The following outlines the steps I've followed to get get Scala and Apache Spark installed on my Mac. This allows me to play with Apache Spark on my laptop (single node) before deploying my code to a multi-node cluster.
1. Install Homebrew
Homebrew seems to be the standard for installing anything on a Mac. To install
Homebrew run
/usr/bin/ruby -e "$(curl -fsSL https://raw.githubusercontent.com/Homebrew/install/master/install)"
When prompted enter your system/OS password to allow the install to proceed.
2. Install xcode-select (if needed)
You may have xcode-select already installed.

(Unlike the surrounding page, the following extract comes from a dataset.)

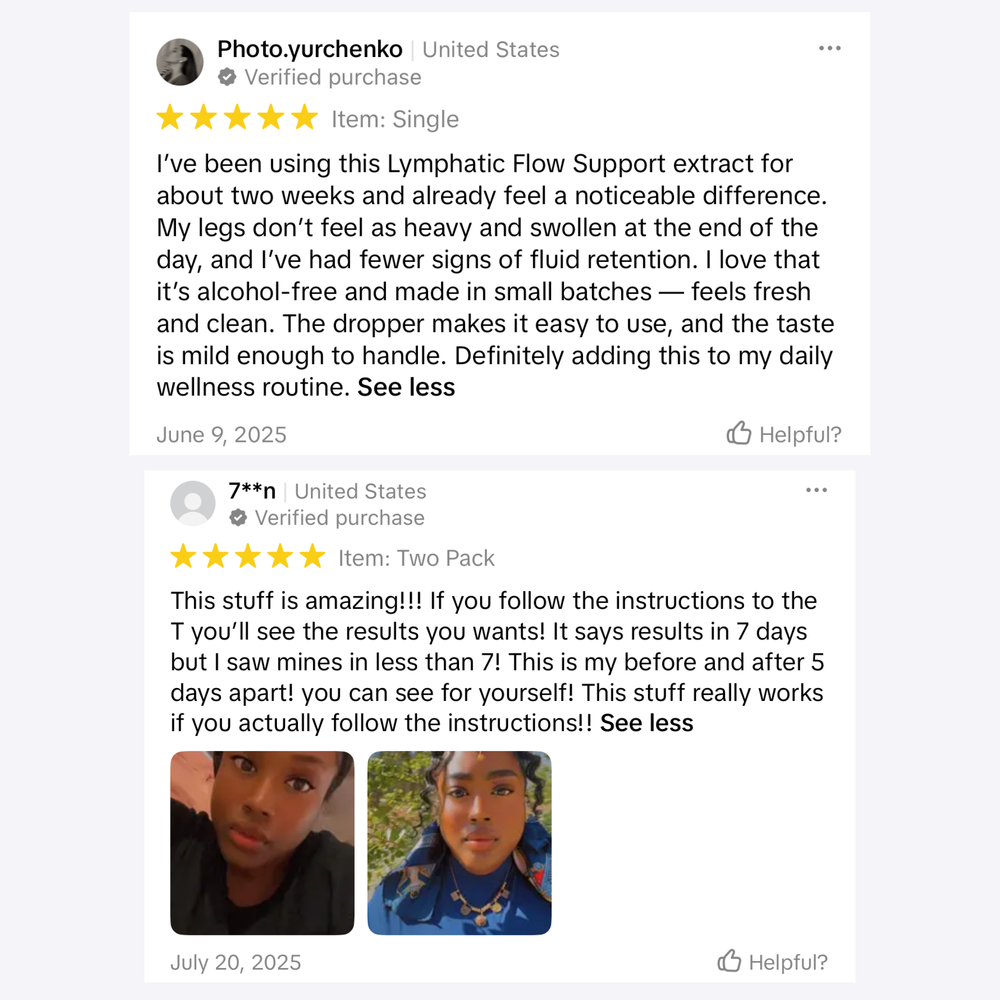1000x1000 pixels.
Task: Collapse the Lymphatic Flow Support review text
Action: coord(406,388)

This tool allows you to install the languages using command line.
xcode-select --install
If it already installed then nothing will happen and you will get the following message.
xcode-select: error: command line tools are already installed, use "Software Update" to install updates
3. Install Scala
[If you haven't installed Java then you need to also do this.]
Use Homebrew to install scala.
brew install scala
4. Install Apache Spark
Now to install Apache Spark.
brew install apache-spark
5. Start Spark
Now you can start the Apache Spark shell.
spark-shell
6. Hello-World and Reading a file
The traditional Hello-World example.
scala> val helloWorld = "Hello-World"
helloWorld: String = Hello-World
or
scala> println("Hello World")
Hello World
What is my current working directory.
scala> val whereami = System.getProperty("user.dir")
whereami: String = /Users/brendan.tierney
Read and process a file.
scala> val lines = sc.textFile("docker_ora_db.txt")
lines: org.apache.spark.rdd.RDD[String] = docker_ora_db.txt MapPartitionsRDD[3] at textFile at :24
scala> lines.count()
res6: Long = 36
scala> lines.foreach(println)
####################################################################
## Specify the basic DB parameters
## Copyright(c) Oracle Corporation 1998,2016. All rights reserved.##
## ##
##------------------------------------------------------------------
## Docker OL7 db12c dat file ##
## ##
## db sid (name)
####################################################################
## default : ORCL
## cannot be longer than 8 characters
##------------------------------------------------------------------
...
There will be a lot more on how to use Spark and how to use Spark with Oracle (all their big data stuff) over the coming months.
[I've been busy for the past few months working on this stuff, EU GDPR issues relating to machine learning, and other things. I'll be sharing some what I've been working on and learning in blog posts over the coming weeks]